3 days in a row...5 out of the past 6 days. From Bluegill to crappie to walleye to pike...does it got any better? I am very thankful for being able to do what I have been recently thanks to all of my friends and esp. my father!! thanks dad!! and mom for letting me and dad!! The better if the 5 days was Wed. and today..I caught my first pike through the ice today..some bigger crappie too..It was nice meeting and talking to several ogfers over the past 5 days.I saw several beautiful sunsets, a few sunrises and sat through sleet rain blinding snow and 35* and sunny!! GOOD TIMES!!.... .da-animal caught a huge pike on Friday..there is a pic attached....pics tell the story so here ya go....from 2/2 2/4 2/5 and 2/6 (no pics on 2/1)..HERES TO A STRONG FINISH TO A LONG , AWESOME ICE SEASON!!!!.....thanks !! ...s.f.


----------



## icebucketjohn (Dec 22, 2005)

*very nice... Congrats*


----------



## jeffyV10 (Mar 3, 2010)

Sf Do you give lessons.

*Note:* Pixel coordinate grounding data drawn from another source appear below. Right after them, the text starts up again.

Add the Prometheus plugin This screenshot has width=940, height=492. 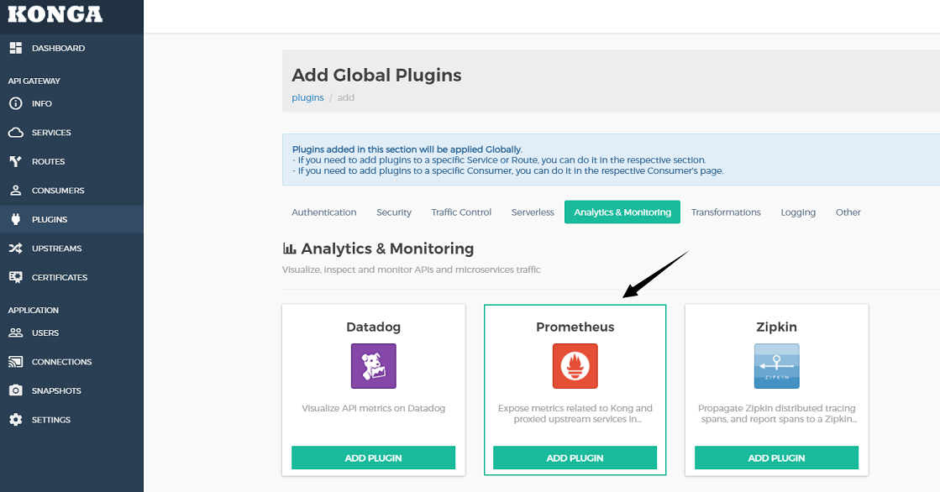click(x=575, y=458)
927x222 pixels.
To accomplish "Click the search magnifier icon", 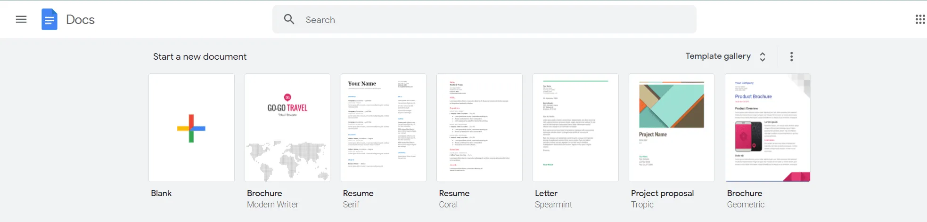I will (289, 19).
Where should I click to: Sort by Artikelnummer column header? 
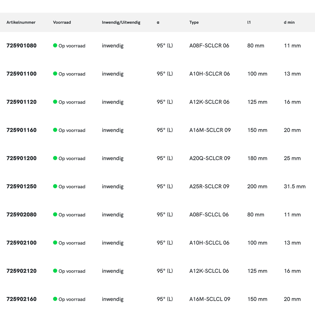click(x=21, y=22)

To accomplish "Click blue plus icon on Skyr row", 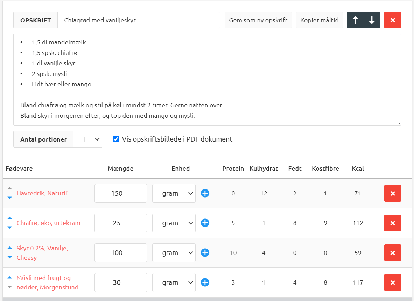I will (x=205, y=253).
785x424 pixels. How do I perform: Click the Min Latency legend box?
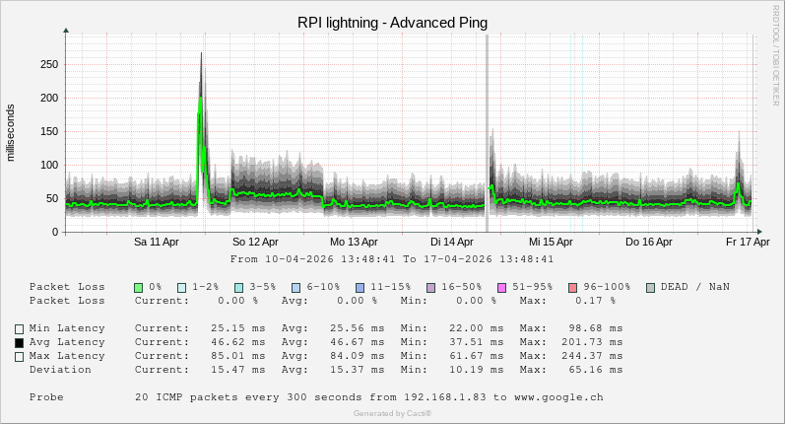point(19,328)
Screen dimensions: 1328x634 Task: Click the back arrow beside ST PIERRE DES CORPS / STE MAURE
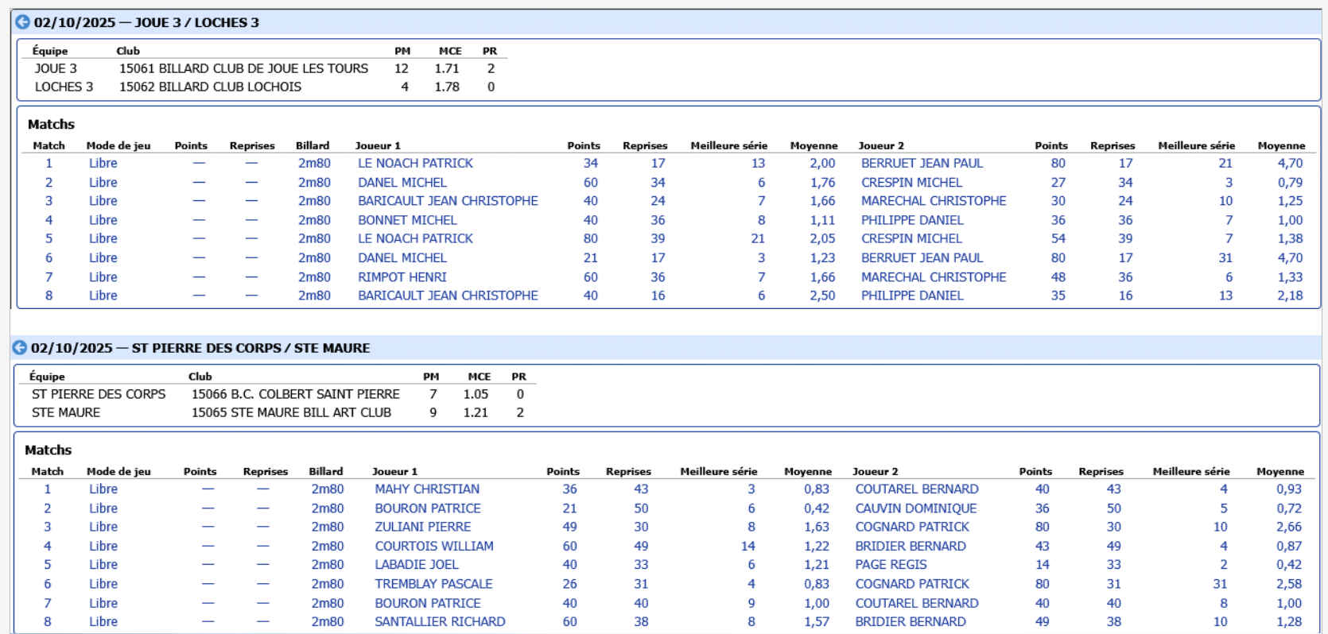pyautogui.click(x=20, y=348)
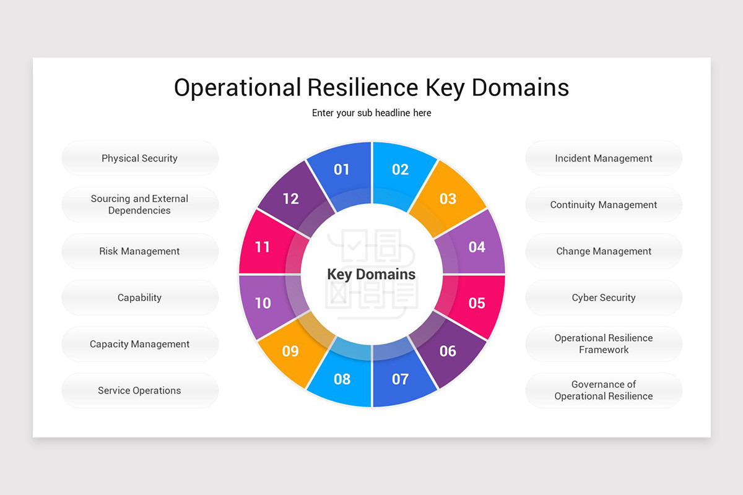This screenshot has height=495, width=743.
Task: Select the Continuity Management pill
Action: pos(604,205)
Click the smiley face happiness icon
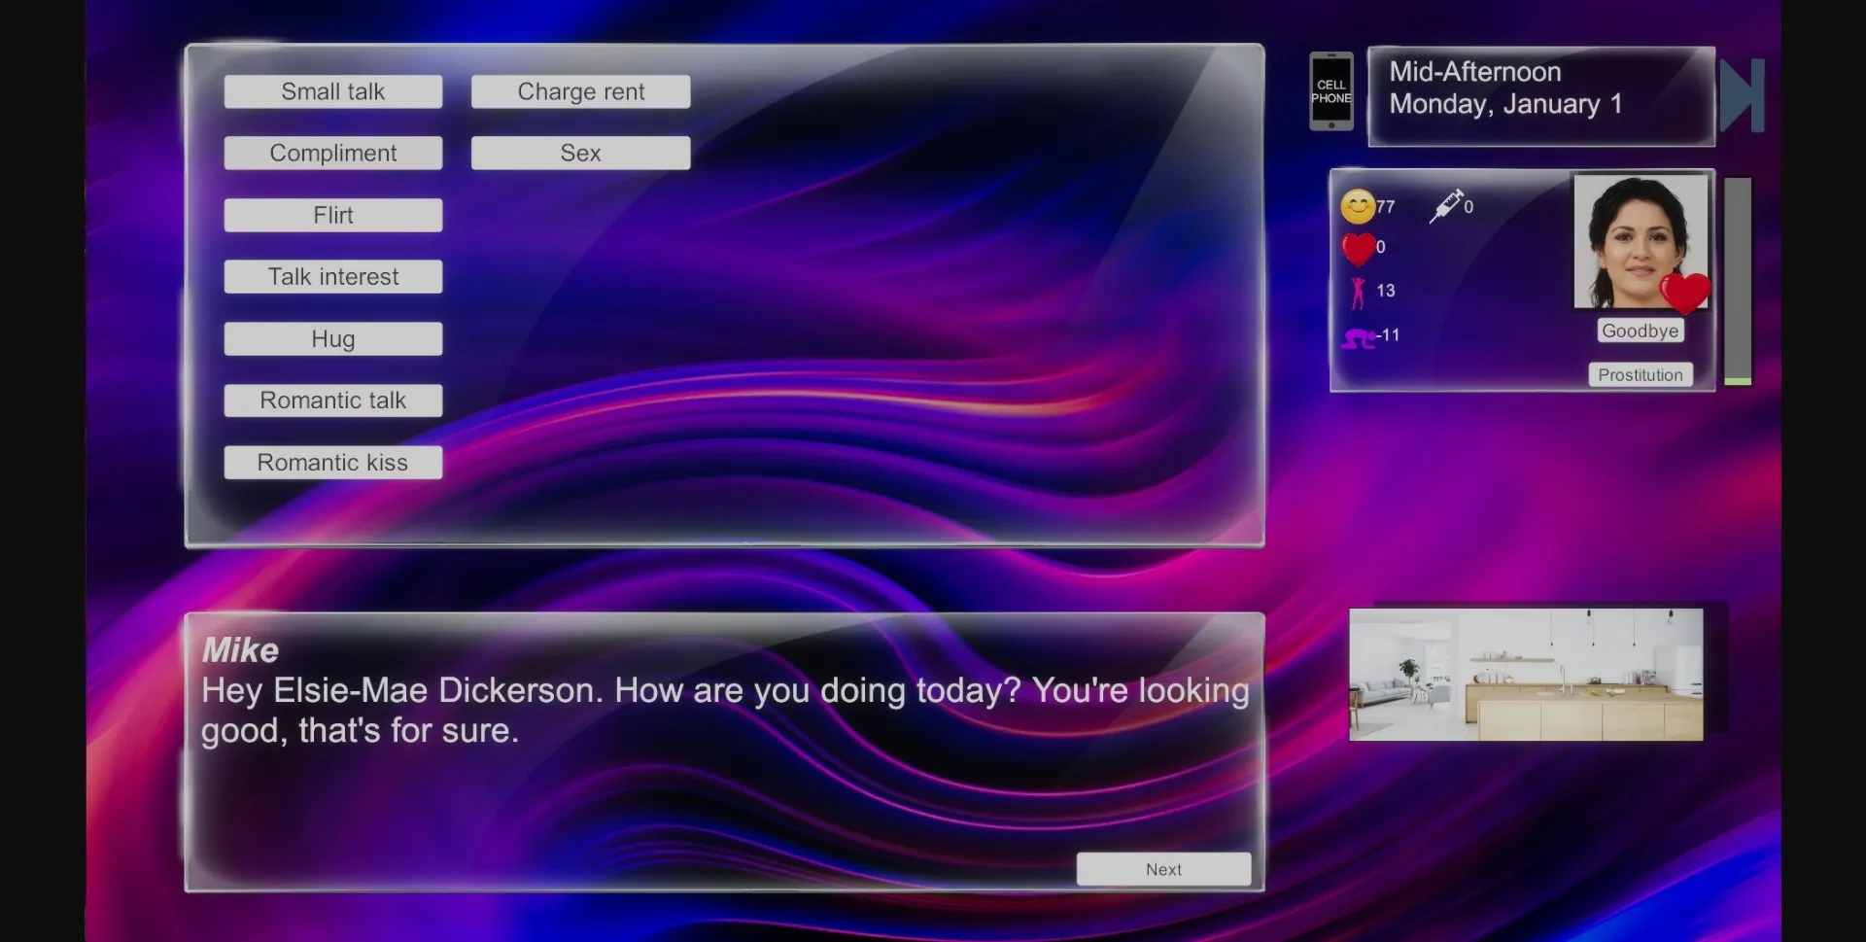This screenshot has height=942, width=1866. pos(1357,206)
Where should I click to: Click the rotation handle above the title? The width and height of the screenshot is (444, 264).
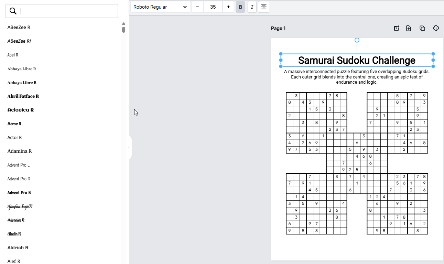[x=357, y=40]
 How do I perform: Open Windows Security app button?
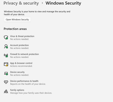point(17,20)
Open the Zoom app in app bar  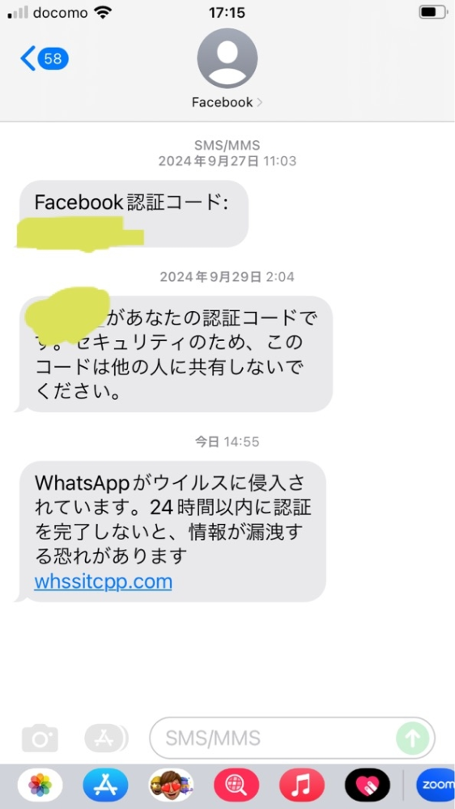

Congrats on a great season.


----------



## buckzye11 (Jul 16, 2009)

You're getting a good jumpstart on angler of the year! keep em coming... always good post by you. now you need an ice musky........


----------



## puterdude (Jan 27, 2006)

Awesome catch,great job on the variety .


----------



## RUDDER (Feb 5, 2005)

Nice catch


----------



## mrphish42 (Jan 24, 2008)

SF.......what more can i add. Nice fish.....beautiful pic's.....big smile...Enjoy the rest of the season while it's here.......Oh Yea....plenty of good eating.....Give my best also to "fish addict".........good fishin and fish safely.........jON sR>


----------



## sam kegg (Jun 23, 2007)

great catch!!!! your a heck of a fisherman!!!!


----------



## JIG (Nov 2, 2004)

Doesnt get much better bud!


----------



## SConner (Mar 3, 2007)

Very nice bunch of fish. How was the fight on the northerns?


----------



## phishyone1 (Jun 27, 2008)

I would kill for a couple days in a row like that....... Great job guys.... Some nice fish...


----------



## tomb (Oct 9, 2004)

Your on fire! Nice going. That's one heck of a weekend.


----------



## Jigging Jim (Apr 3, 2010)

You are doing a fantastic job. Congratulations again!


----------



## just perchy (Jan 16, 2005)

hey mario, good to see you and your dad again, i fished the holes you were on after you left and did fairly well. i kept 11 nice slabs and 2 nice gills, i threw back about 20 small crappie, 4 gills and 1 small perch. i stayed until 11:30, but the activity really tailed off around 9 or so. good luck on the north end in the tourney.


----------



## Steelhead Fever (Dec 31, 2009)

thanks for the comments...the pike was a riot!! alot of fun!!


----------



## freighthauler (Jan 23, 2011)

congrats for sure! beautiful pic's, fresh fish and smiling faces,thank you.


----------